The information security field is a challenging place these days. With new and increasing threats every day, staying ahead of risks can feel like treading water. There’s always a new vulnerability to address, a patch to apply, security tools to research and defenses to update. But being defensive is not a sound security plan; it’s imperative to be strategic and get ahead of attackers.
Why you need a security policy
A good security policy is a written plan for implementing and enforcing information security best practices that your executive management team has bought into. Saying that you have a firewall to protect your networks is not good enough; a perceived plan is not a policy. Saying you follow the SANS Top 20 is admirable, but you need a customized plan for implementing those 20 guidelines in your organization as a daily practice. Sure, you can start with a template from SANS, PCI, or NIST, but each and every point must be scrutinized and tailored to your specific needs; a good security policy is not a checklist. The policy should become a way of life, a mindset that you bring to the job every day. The policy should be reviewed and updated regularly as the IT landscape changes and as attackers add new technologies to their arsenals. And it is imperative that your plan be presented and endorsed by C-level staff and the board.
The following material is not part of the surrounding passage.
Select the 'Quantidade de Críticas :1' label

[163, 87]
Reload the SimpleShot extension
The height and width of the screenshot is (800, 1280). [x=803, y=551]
A good security policy is a written plan for implementing and enforcing information security best practices that your executive management team has bought into
Why is it vital to have a security policy? Because without a policy, there is no security. And compliance with the policy is the only thing that will keep you secure. Deviations from the policy create risk, increasing the chance of an attack, a breach, or data theft.
Cybersecurity belongs in the boardroom
These days, a security policy cannot just live in the IT department. A good security policy presents a strategy that is also aligned with corporate goals and objectives, integrated with other enterprise policies. Information security affects the entire organization. A breach can steal your organization’s intellectual property, it can compromise your customers’ private data, it can expose your enterprise’s confidential data, and it can damage your company’s reputation. Your plan of action must be embraced by the entire organization to protect all those assets. With so much at stake, you should get your executive management to buy into your security plans. They must understand the risks and the consequences of not implementing a comprehensive security policy. Security is everyone’s business – it must be built into the corporate conscience.
Without a policy, there is no security
In short, cybersecurity must have a seat at the boardroom table. Your security policy and systems should get the same visibility as the financial and customer systems in your organization. If the board of directors is charged with providing oversight to every aspect of the business, then they must also understand, monitor and participate in cybersecurity protective measures. In a recent Forbes article, Why It’s Time For a Board-Level Cybersecurity Committee, Betsy Atkins makes the case for a cybersecurity committee in the boardroom and a security policy that is shared with the board:
It is crucial that the board require management to present their policies on cyber security. Request that management write up their security practices and standards, and their protocol for responding to a security breach.
This is timely advice. Every CEO, board chairman, and executive manager has a personal stake in cybersecurity. But when you think about it, CIOs and CFOs have several things in common when it comes to security:
They don't know what's on the network
The network is changing all the time and visibility is not at the C-level. It is the responsibility of infosec professionals to educate top executives.
They don't have a budget for everything
You may have a stellar security policy, but if it is not backed up in the corporate budget, you can’t implement it. You need to bring security requirements to the executive conference room, because security is just as important as your financial and customer systems.
They don't know exactly what their organizations should be doing for cybersecurity
Your security policy and systems should get the same visibility as the financial and customer systems in your organization
Should they follow their peers? Should they modify and adopt a standard such as SANS? Should they go beyond the baseline standards for a more robust (and more costly) security policy? These decisions can’t be made in reaction to a threat or attack; defenses must be put in place and enforced before a crisis occurs. That requires the full endorsement and budgetary backing of your executives and the board.
A security policy protects your data, but it also protects the entire enterprise, your customers, business assets, and your corporate reputation. Whatever tools you have, whatever technologies you use, you need a security policy that aligns them together for organizational security. And your policy must be endorsed by the board to be effective. It’s time to elevate cybersecurity to the C-level.